Lines outside the range are not wanted. Give again exactly the lines between the line holding "The image size is (1192, 896)." and the line holding "The width and height of the screenshot is (1200, 675).", inclusive, from the listing below.

[[ SUPPLIED RECORDS, beginning ]]

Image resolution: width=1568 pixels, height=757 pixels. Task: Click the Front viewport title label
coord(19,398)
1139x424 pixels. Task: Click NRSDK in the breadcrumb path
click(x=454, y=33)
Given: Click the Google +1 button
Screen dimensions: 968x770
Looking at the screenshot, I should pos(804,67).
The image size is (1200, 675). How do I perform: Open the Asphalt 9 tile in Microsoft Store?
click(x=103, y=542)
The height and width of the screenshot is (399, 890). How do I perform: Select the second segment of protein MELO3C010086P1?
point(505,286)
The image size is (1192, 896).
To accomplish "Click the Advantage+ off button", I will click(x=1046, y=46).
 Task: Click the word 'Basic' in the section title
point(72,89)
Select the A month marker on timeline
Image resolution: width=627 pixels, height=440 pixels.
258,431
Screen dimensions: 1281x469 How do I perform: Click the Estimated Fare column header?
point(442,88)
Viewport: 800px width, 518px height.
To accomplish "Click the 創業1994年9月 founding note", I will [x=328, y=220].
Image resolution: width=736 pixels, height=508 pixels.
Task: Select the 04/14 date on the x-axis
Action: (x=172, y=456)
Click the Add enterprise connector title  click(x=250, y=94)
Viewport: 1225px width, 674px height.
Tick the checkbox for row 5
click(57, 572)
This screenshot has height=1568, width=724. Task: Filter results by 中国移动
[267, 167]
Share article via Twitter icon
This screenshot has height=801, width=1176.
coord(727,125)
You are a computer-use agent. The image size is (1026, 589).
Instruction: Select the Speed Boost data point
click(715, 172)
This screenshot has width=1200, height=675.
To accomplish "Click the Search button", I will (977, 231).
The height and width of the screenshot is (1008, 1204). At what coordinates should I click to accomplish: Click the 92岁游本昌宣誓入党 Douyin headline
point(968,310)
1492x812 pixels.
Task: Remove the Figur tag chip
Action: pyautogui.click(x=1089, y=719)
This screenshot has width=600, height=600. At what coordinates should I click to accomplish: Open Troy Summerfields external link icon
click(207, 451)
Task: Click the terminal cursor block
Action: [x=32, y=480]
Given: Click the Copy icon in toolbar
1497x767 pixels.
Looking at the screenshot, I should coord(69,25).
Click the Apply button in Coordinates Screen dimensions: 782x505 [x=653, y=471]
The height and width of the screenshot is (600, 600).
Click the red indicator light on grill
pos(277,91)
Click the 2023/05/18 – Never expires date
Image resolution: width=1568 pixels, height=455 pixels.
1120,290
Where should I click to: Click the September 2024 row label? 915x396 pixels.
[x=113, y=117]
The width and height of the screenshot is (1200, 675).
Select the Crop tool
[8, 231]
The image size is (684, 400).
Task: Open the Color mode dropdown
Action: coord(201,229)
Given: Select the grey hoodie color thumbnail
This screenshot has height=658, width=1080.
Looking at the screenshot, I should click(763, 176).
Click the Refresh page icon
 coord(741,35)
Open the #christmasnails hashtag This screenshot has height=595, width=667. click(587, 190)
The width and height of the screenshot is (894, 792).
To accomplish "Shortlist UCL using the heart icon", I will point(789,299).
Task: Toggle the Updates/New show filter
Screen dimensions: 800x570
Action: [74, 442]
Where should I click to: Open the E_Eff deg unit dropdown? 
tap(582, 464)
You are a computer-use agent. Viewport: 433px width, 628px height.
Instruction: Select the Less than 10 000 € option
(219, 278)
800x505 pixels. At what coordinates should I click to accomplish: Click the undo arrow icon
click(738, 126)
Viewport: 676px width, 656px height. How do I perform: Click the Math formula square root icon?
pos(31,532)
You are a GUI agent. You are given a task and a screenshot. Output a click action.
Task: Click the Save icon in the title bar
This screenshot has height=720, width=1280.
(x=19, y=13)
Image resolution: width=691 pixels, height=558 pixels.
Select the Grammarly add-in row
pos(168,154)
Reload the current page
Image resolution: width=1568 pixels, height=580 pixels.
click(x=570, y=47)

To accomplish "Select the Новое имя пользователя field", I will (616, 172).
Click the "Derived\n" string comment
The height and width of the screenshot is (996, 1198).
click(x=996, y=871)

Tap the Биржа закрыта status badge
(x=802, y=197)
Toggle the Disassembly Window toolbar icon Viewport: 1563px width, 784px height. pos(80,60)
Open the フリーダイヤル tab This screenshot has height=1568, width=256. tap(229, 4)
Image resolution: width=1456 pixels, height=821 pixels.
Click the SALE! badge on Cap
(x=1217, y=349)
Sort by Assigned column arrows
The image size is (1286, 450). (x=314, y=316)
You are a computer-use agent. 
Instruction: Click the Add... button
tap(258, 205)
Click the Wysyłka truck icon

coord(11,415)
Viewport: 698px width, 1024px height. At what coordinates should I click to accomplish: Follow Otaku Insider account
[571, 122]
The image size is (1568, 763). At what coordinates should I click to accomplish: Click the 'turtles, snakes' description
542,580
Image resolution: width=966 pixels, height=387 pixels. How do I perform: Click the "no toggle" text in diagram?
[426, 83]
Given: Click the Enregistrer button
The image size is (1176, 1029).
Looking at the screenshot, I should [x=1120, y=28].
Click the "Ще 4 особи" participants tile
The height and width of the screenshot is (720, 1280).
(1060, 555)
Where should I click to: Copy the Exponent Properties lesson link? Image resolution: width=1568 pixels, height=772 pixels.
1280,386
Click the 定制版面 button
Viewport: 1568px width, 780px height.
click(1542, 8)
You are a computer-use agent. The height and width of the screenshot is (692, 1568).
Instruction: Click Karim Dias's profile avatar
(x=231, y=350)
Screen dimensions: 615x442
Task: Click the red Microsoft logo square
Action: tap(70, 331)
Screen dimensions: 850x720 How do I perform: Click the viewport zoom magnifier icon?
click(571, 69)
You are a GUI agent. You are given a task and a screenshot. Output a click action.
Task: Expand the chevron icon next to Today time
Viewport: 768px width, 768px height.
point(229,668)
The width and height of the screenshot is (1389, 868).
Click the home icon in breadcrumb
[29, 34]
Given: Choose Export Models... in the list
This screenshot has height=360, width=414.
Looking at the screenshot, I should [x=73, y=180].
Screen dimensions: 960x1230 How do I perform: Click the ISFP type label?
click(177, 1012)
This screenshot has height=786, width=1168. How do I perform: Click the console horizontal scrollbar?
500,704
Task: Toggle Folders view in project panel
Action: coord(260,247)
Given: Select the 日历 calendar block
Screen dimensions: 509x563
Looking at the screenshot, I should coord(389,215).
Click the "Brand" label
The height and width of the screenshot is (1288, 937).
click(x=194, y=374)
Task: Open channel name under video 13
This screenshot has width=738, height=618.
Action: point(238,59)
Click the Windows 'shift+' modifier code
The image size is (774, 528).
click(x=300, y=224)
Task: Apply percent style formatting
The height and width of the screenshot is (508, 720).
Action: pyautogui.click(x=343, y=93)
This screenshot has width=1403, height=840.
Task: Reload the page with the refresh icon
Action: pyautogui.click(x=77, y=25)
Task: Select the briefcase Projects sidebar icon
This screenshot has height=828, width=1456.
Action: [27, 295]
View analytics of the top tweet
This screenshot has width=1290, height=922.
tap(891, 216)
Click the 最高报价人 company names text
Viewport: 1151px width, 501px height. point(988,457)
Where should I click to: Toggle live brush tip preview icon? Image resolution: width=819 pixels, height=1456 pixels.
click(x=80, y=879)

[[ SUPPLIED RECORDS, end ]]

TASK OUTPUT
The image size is (1192, 896).
To accomplish "Click the Advantage+ off button", I will click(x=1046, y=46).
 Task: Click the word 'Basic' in the section title
point(72,89)
Select the A month marker on timeline
Image resolution: width=627 pixels, height=440 pixels.
258,431
Screen dimensions: 1281x469 How do I perform: Click the Estimated Fare column header?
point(442,88)
Viewport: 800px width, 518px height.
To accomplish "Click the 創業1994年9月 founding note", I will [x=328, y=220].
Image resolution: width=736 pixels, height=508 pixels.
Task: Select the 04/14 date on the x-axis
Action: (x=172, y=456)
Click the Add enterprise connector title  click(x=250, y=94)
Viewport: 1225px width, 674px height.
Tick the checkbox for row 5
click(57, 572)
This screenshot has height=1568, width=724. Task: Filter results by 中国移动
[267, 167]
Share article via Twitter icon
This screenshot has height=801, width=1176.
coord(727,125)
You are a computer-use agent. The image size is (1026, 589).
Instruction: Select the Speed Boost data point
click(715, 172)
This screenshot has width=1200, height=675.
To accomplish "Click the Search button", I will (977, 231).
The height and width of the screenshot is (1008, 1204). At what coordinates should I click to accomplish: Click the 92岁游本昌宣誓入党 Douyin headline
point(968,310)
1492x812 pixels.
Task: Remove the Figur tag chip
Action: pyautogui.click(x=1089, y=719)
This screenshot has width=600, height=600. At what coordinates should I click to accomplish: Open Troy Summerfields external link icon
click(207, 451)
Task: Click the terminal cursor block
Action: [x=32, y=480]
Given: Click the Copy icon in toolbar
1497x767 pixels.
Looking at the screenshot, I should coord(69,25).
Click the Apply button in Coordinates Screen dimensions: 782x505 [x=653, y=471]
The height and width of the screenshot is (600, 600).
Click the red indicator light on grill
pos(277,91)
Click the 2023/05/18 – Never expires date
Image resolution: width=1568 pixels, height=455 pixels.
1120,290
Where should I click to: Click the September 2024 row label? 915x396 pixels.
[x=113, y=117]
The width and height of the screenshot is (1200, 675).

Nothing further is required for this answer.